| Provided entries |
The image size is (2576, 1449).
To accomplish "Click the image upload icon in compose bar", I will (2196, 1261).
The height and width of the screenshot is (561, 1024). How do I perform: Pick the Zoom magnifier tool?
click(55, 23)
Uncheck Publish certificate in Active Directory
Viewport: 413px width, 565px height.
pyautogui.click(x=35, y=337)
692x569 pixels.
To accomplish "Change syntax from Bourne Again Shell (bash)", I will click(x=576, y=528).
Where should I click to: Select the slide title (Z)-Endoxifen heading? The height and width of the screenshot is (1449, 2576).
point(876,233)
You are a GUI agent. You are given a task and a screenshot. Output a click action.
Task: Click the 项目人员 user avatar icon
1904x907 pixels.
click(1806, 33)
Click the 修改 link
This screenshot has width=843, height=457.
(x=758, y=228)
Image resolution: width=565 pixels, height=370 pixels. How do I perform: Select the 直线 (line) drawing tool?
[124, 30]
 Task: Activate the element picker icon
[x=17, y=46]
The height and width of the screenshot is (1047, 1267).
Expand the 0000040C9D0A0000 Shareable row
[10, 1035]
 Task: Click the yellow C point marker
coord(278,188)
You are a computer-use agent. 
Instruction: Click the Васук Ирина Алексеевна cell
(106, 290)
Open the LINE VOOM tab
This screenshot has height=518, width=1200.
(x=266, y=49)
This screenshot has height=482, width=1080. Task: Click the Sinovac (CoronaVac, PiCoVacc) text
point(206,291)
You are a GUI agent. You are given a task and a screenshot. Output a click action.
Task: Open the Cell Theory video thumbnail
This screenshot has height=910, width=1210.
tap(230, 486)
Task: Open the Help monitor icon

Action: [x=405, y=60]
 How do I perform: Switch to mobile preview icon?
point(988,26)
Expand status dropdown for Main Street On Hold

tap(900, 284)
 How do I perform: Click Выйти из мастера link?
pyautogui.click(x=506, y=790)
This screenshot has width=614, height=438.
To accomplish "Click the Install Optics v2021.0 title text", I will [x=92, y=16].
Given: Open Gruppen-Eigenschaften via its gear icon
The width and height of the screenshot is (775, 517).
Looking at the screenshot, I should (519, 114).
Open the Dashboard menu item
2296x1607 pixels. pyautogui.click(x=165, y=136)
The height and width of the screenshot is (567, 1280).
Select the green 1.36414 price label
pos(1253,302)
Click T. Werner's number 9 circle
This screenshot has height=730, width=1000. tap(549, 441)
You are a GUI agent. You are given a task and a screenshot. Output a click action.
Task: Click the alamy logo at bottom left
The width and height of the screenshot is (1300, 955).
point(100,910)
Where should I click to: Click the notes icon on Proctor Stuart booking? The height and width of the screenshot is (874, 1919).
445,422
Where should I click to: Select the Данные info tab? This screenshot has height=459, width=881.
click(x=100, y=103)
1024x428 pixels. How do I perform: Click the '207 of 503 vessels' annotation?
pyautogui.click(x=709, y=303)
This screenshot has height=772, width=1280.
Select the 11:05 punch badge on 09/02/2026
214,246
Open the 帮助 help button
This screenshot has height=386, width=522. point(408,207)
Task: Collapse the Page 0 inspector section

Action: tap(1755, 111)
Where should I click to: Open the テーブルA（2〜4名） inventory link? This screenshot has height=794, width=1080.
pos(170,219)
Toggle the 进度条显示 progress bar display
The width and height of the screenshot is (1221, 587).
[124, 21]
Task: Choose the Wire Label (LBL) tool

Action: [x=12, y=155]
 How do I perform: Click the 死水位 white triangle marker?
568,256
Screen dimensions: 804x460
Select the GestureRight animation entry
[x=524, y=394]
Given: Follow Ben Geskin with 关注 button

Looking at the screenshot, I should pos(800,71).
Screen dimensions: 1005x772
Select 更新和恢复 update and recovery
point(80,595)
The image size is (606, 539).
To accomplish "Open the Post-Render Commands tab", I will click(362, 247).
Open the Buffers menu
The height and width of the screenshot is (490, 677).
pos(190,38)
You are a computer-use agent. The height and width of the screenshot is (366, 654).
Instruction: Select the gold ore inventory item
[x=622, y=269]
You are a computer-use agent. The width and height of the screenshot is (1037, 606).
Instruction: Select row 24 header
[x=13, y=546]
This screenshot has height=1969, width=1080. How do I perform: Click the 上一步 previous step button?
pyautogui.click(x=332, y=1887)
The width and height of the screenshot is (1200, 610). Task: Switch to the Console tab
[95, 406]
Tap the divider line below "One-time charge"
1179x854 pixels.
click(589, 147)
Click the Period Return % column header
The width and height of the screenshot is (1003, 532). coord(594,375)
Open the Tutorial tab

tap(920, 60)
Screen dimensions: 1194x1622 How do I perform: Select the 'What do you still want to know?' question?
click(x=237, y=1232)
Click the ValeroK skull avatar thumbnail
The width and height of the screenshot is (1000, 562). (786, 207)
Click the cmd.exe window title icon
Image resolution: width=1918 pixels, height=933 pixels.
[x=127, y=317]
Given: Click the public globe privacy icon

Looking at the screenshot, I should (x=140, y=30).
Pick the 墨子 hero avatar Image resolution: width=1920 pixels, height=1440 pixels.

| Problem statement |
Copy out every record exactly.

| Task output |
The image size is (2576, 1449).
To accomplish "Click the image upload icon in compose bar", I will (2196, 1261).
The height and width of the screenshot is (561, 1024). How do I perform: Pick the Zoom magnifier tool?
click(55, 23)
Uncheck Publish certificate in Active Directory
Viewport: 413px width, 565px height.
pyautogui.click(x=35, y=337)
692x569 pixels.
To accomplish "Change syntax from Bourne Again Shell (bash)", I will click(x=576, y=528).
Where should I click to: Select the slide title (Z)-Endoxifen heading? The height and width of the screenshot is (1449, 2576).
point(876,233)
You are a GUI agent. You are given a task and a screenshot. Output a click action.
Task: Click the 项目人员 user avatar icon
1904x907 pixels.
click(1806, 33)
Click the 修改 link
This screenshot has width=843, height=457.
(x=758, y=228)
Image resolution: width=565 pixels, height=370 pixels. How do I perform: Select the 直线 (line) drawing tool?
[124, 30]
 Task: Activate the element picker icon
[x=17, y=46]
The height and width of the screenshot is (1047, 1267).
Expand the 0000040C9D0A0000 Shareable row
[10, 1035]
 Task: Click the yellow C point marker
coord(278,188)
You are a computer-use agent. 
Instruction: Click the Васук Ирина Алексеевна cell
(106, 290)
Open the LINE VOOM tab
This screenshot has height=518, width=1200.
(x=266, y=49)
This screenshot has height=482, width=1080. Task: Click the Sinovac (CoronaVac, PiCoVacc) text
point(206,291)
You are a GUI agent. You are given a task and a screenshot. Output a click action.
Task: Open the Cell Theory video thumbnail
This screenshot has height=910, width=1210.
tap(230, 486)
Task: Open the Help monitor icon

Action: [x=405, y=60]
 How do I perform: Switch to mobile preview icon?
point(988,26)
Expand status dropdown for Main Street On Hold

tap(900, 284)
 How do I perform: Click Выйти из мастера link?
pyautogui.click(x=506, y=790)
This screenshot has width=614, height=438.
To accomplish "Click the Install Optics v2021.0 title text", I will [x=92, y=16].
Given: Open Gruppen-Eigenschaften via its gear icon
The width and height of the screenshot is (775, 517).
Looking at the screenshot, I should (519, 114).
Open the Dashboard menu item
2296x1607 pixels. pyautogui.click(x=165, y=136)
The height and width of the screenshot is (567, 1280).
Select the green 1.36414 price label
pos(1253,302)
Click T. Werner's number 9 circle
This screenshot has height=730, width=1000. tap(549, 441)
You are a GUI agent. You are given a task and a screenshot. Output a click action.
Task: Click the alamy logo at bottom left
The width and height of the screenshot is (1300, 955).
point(100,910)
Where should I click to: Click the notes icon on Proctor Stuart booking? The height and width of the screenshot is (874, 1919).
445,422
Where should I click to: Select the Данные info tab? This screenshot has height=459, width=881.
click(x=100, y=103)
1024x428 pixels. How do I perform: Click the '207 of 503 vessels' annotation?
pyautogui.click(x=709, y=303)
This screenshot has height=772, width=1280.
Select the 11:05 punch badge on 09/02/2026
214,246
Open the 帮助 help button
This screenshot has height=386, width=522. point(408,207)
Task: Collapse the Page 0 inspector section

Action: tap(1755, 111)
Where should I click to: Open the テーブルA（2〜4名） inventory link? This screenshot has height=794, width=1080.
pos(170,219)
Toggle the 进度条显示 progress bar display
The width and height of the screenshot is (1221, 587).
[124, 21]
Task: Choose the Wire Label (LBL) tool

Action: [x=12, y=155]
 How do I perform: Click the 死水位 white triangle marker?
568,256
Screen dimensions: 804x460
Select the GestureRight animation entry
[x=524, y=394]
Given: Follow Ben Geskin with 关注 button

Looking at the screenshot, I should pos(800,71).
Screen dimensions: 1005x772
Select 更新和恢复 update and recovery
point(80,595)
The image size is (606, 539).
To accomplish "Open the Post-Render Commands tab", I will click(362, 247).
Open the Buffers menu
The height and width of the screenshot is (490, 677).
pos(190,38)
You are a computer-use agent. The height and width of the screenshot is (366, 654).
Instruction: Select the gold ore inventory item
[x=622, y=269]
You are a computer-use agent. The width and height of the screenshot is (1037, 606).
Instruction: Select row 24 header
[x=13, y=546]
This screenshot has height=1969, width=1080. How do I perform: Click the 上一步 previous step button?
pyautogui.click(x=332, y=1887)
The width and height of the screenshot is (1200, 610). Task: Switch to the Console tab
[95, 406]
Tap the divider line below "One-time charge"
1179x854 pixels.
click(589, 147)
Click the Period Return % column header
The width and height of the screenshot is (1003, 532). coord(594,375)
Open the Tutorial tab

tap(920, 60)
Screen dimensions: 1194x1622 How do I perform: Select the 'What do you still want to know?' question?
click(x=237, y=1232)
Click the ValeroK skull avatar thumbnail
The width and height of the screenshot is (1000, 562). (786, 207)
Click the cmd.exe window title icon
Image resolution: width=1918 pixels, height=933 pixels.
[x=127, y=317]
Given: Click the public globe privacy icon

Looking at the screenshot, I should (x=140, y=30).
Pick the 墨子 hero avatar Image resolution: width=1920 pixels, height=1440 pixels.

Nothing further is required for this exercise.